Target Corporation filed a Notice of Removal that moved a state-court personal-injury action brought by plaintiff Thomas Redmond into the U.S. District Court for the Eastern District of New York, where the federal case opened on February 26, 2026 as 1:26-cv-01120. Docket entries in the federal file indicate the removal and related civil-cover documents were submitted by Target.
The federal docket lists the parties and counsel by name: plaintiff Thomas Redmond and defendant Target Corporation, with Decolator, Cohen & Diprisco, LLP appearing as plaintiff counsel and Molod Spitz & Desantis, P.C. appearing as defendant counsel. The case is categorized on the summary listing as Torts - Personal Injury - Other (360) with claims identified as Personal Injury Claims.
Available source material confirms the procedural step of removal but does not include the underlying state-court pleadings. The supplied materials do not provide the state-court docket number, the county where the complaint was filed, the factual allegations or location of the alleged incident, any amount-in-controversy statement, or any federal filings beyond the Notice of Removal and civil-cover entries. There are no motions, rulings, or quotes from counsel in the materials provided.
The original report fragment preserved in the source material reads verbatim: “Who: Plaintiff Redmond (plaintiff) filed a state-court action that Target Corporation removed to federal court; the federal docket identifies Target as the defendant. What: The docket entries show a Notice of Removal by Target and related civil-cover documents (Justia’s public case index lists the r” — the sentence is truncated in the source and the remainder is not available.
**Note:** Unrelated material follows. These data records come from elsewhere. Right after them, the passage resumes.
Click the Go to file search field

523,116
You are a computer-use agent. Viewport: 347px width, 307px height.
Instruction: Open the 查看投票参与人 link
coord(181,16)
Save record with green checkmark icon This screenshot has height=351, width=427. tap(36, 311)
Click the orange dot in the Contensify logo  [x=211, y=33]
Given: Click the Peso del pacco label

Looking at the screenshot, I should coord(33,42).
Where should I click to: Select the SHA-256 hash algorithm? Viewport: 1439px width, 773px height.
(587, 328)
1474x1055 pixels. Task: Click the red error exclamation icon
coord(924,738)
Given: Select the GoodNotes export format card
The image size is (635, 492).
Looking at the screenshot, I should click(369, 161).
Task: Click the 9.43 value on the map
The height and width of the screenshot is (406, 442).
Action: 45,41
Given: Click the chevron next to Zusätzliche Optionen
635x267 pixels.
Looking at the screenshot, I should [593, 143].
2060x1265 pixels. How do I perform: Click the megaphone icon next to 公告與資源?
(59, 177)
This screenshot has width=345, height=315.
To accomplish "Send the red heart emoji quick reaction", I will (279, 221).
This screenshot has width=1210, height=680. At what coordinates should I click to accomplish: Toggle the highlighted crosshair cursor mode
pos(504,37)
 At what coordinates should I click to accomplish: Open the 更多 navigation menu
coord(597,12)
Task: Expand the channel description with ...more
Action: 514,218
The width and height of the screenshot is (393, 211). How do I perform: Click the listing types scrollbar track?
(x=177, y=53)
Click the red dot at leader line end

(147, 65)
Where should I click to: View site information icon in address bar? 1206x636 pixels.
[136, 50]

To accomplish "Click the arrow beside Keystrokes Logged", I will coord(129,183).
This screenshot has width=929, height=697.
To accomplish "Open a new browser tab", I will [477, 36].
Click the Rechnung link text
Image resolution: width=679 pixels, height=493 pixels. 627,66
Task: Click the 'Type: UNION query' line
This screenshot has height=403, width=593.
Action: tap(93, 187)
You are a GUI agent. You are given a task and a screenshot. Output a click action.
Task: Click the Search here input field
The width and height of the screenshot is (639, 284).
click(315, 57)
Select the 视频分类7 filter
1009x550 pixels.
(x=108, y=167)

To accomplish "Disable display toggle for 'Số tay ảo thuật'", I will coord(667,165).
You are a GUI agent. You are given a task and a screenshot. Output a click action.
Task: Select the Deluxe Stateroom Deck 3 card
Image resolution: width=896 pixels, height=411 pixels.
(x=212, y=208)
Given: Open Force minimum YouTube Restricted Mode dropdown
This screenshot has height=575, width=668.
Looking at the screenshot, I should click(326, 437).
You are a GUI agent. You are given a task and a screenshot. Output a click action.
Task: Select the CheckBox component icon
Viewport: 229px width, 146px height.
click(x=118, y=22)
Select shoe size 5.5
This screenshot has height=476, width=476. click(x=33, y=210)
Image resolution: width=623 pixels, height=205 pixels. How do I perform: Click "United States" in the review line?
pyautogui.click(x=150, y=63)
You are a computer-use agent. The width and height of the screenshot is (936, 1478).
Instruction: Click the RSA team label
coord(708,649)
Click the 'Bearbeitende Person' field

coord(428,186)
For context on how Target has handled removal disputes in the past, a separate 2024 removal battle is summarized in a Capehart column by Betsy G. Ramos. That earlier case, Taylor v. Target Corp., 2024 U.S. Dist. LEXIS 201963 (D.N.J. Nov. 6, 2024), involved plaintiff Jeffrey Taylor and additional named defendants including Dayton Hudson Corp., Mervyn’s Inc., and Target store manager Alexander Applegate. In Taylor, Target’s petition for removal asserted Target Corporation was a citizen of Minnesota and that the amount in controversy exceeded $75,000 under 28 U.S.C. § 1441, but the District Court found Target had not shown Applegate was fraudulently joined to defeat diversity. The Capehart report preserves the complaint language that Applegate “had an affirmative executive duty to monitor and supervise” and that Applegate “did negligently, improperly, and carelessly design, construct, maintain, and supervise the aforementioned premises and. . . did fail to give warning to business invitees of the dangerous and hazardous condition that existed.”
The critical next records to resolve open questions in Redmond are the Notice of Removal attachments and the original state-court complaint. Pulling EDNY docket 1:26-cv-01120 to download the Notice of Removal and any exhibits will reveal whether Target asserted diversity of citizenship, an amount-in-controversy figure, or attached the state pleadings. Obtaining the state-court complaint will disclose the factual allegations, any additional defendants, and whether Target may raise fraudulent-joinder arguments similar to those contested in Taylor.